Aujourd’hui, tous les yeux restent braqués sur la fragile petite tente sous laquelle lutte Theresa Spence, résolument plantée face aux députés canadiens. "David contre Goliath", résume Jean-Christophe Laurence, éditorialiste du quotidien "La Presse". Après 28 jours sans nourriture solide, par des températures passant allègrement sous la barre des 0°C, l’état de la quinquagénaire décline. Pour tenter de calmer les esprits, et éviter de se trouver de nouveau confronté à un mouvement social d’ampleur quelques mois seulement après la fin du Printemps érable au Québec, le Premier ministre canadien Stephen Harper, jusqu’alors silencieux, a lâché du lest.
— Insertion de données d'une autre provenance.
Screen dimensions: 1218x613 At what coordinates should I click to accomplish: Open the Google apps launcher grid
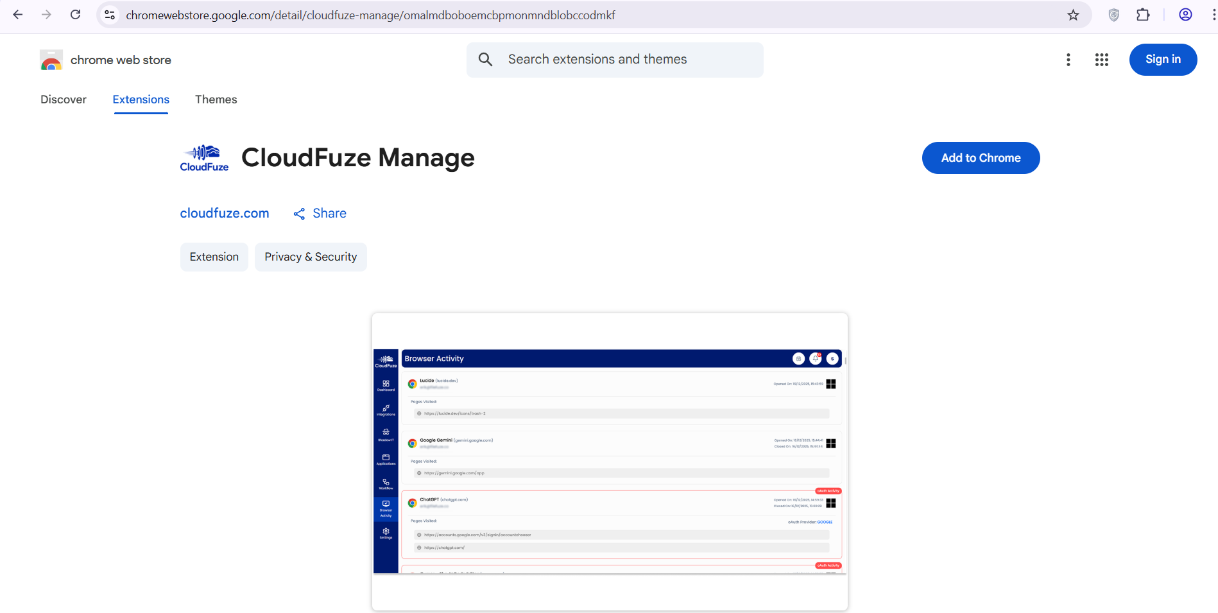click(x=1102, y=59)
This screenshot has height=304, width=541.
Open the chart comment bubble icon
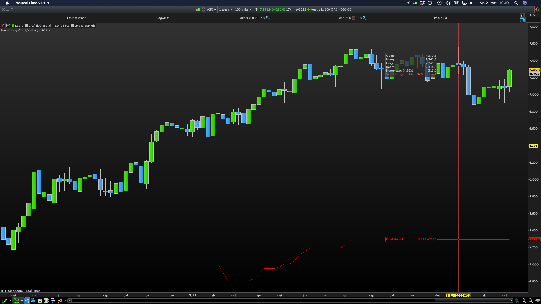(x=33, y=301)
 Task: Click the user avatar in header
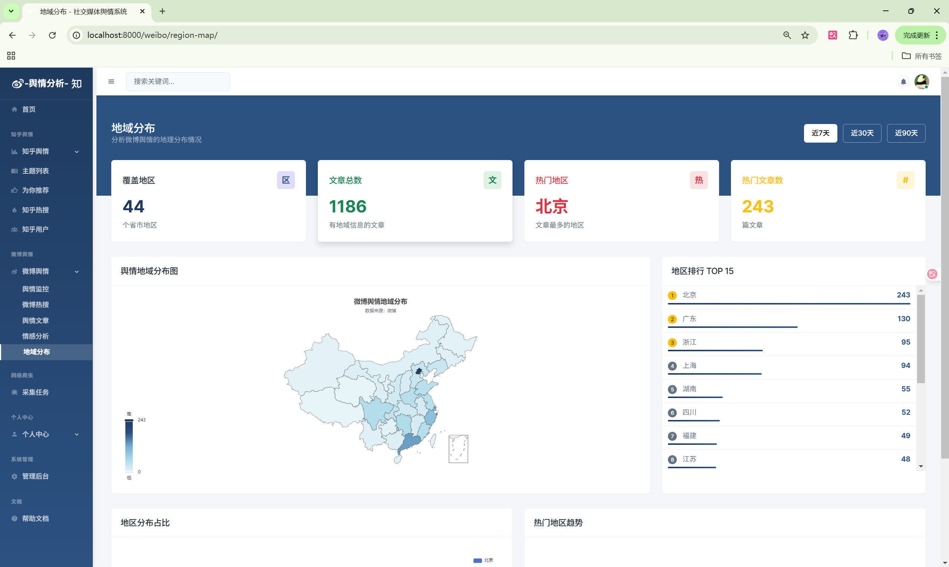click(922, 81)
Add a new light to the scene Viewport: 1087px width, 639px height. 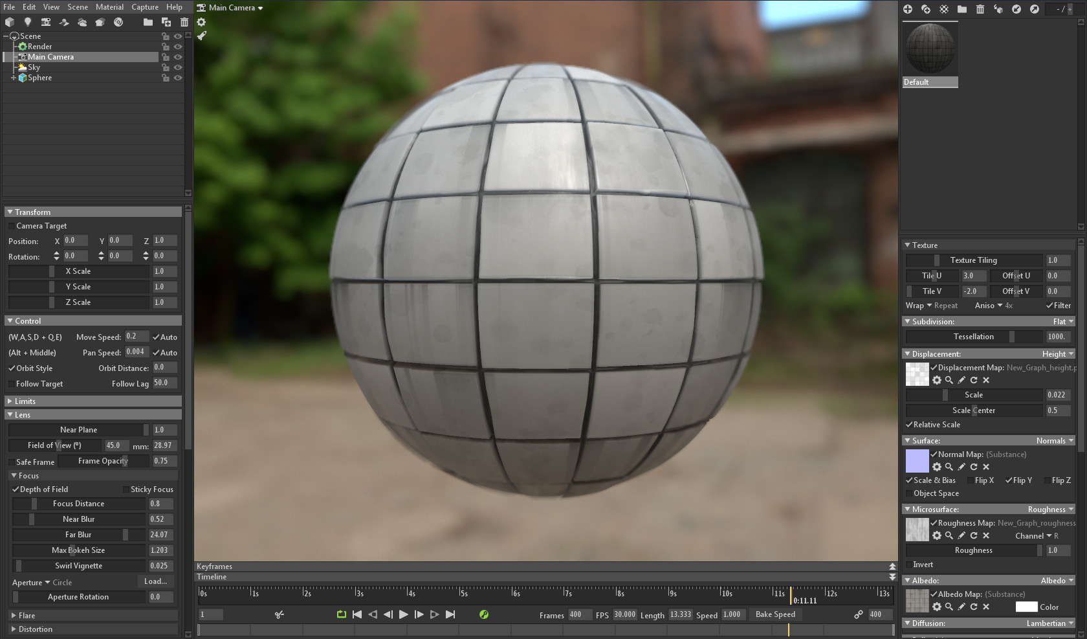(27, 22)
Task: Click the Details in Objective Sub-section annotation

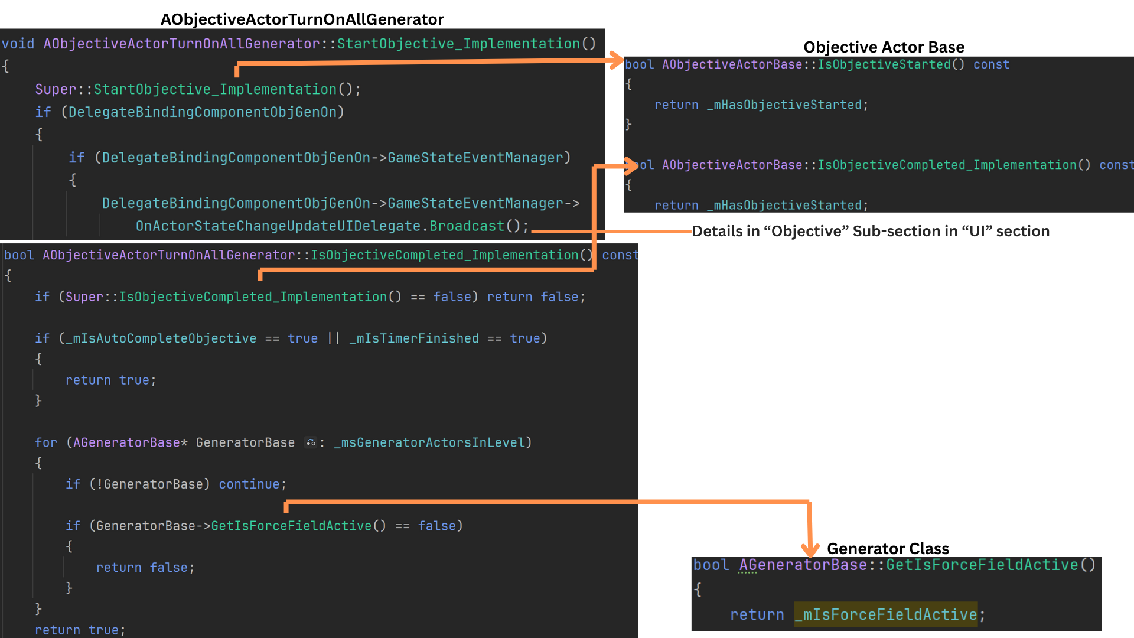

Il a annoncé qu’il rencontrerait vendredi 11 janvier une délégation de dirigeants autochtones pour aborder "les relations fondées sur les traités et les droits des peuples autochtones, ainsi que le développement économique".
Le geste est loin de faire céder Theresa Stence. Dans un communiqué, elle a fait savoir qu’elle ne mettrait un terme à sa grève de la faim qu’une fois les résultats de la réunion connus. "Nous verrons s'il y a des résultats positifs, parce qu'il y a un tas de choses dont nous devons discuter", a-t-elle simplement réagi au cours du week-end. Pas question donc de se contenter d’une réunion bâclée et de décisions allégées, ni de regarder impuissamment le gouvernement fédéral faire traîner les débats. Dans son bras de fer avec les autorités canadiennes, la chef des Attawapiskat tient bon. Et agace considérablement Ottawa. Lundi, les autorités ont sorti les armes lourdes en publiant un document qu’elles détenaient depuis le mois de septembre, suggérant des malversations dans l’aide publique perçue par la communauté Attawapiskat.
"Il s’agit d’une tentative pour décrédibiliser le mouvement", a immédiatement dénoncé Theresa Stence par la voix de son porte-parole, Danny Metatawabin. Samedi, sur la chaîne CBC, la chef amérindienne a dénoncé une manœuvre visant à détourner l'attention "des vrais problèmes" qui restent, selon elle, les mauvaises conditions de vie des 1,2 million d'autochtones du Canada. "La situation est préoccupante, a-t-elle poursuivi. Et le gouvernement ne prend pas les préoccupations des peuples autochtones au sérieux."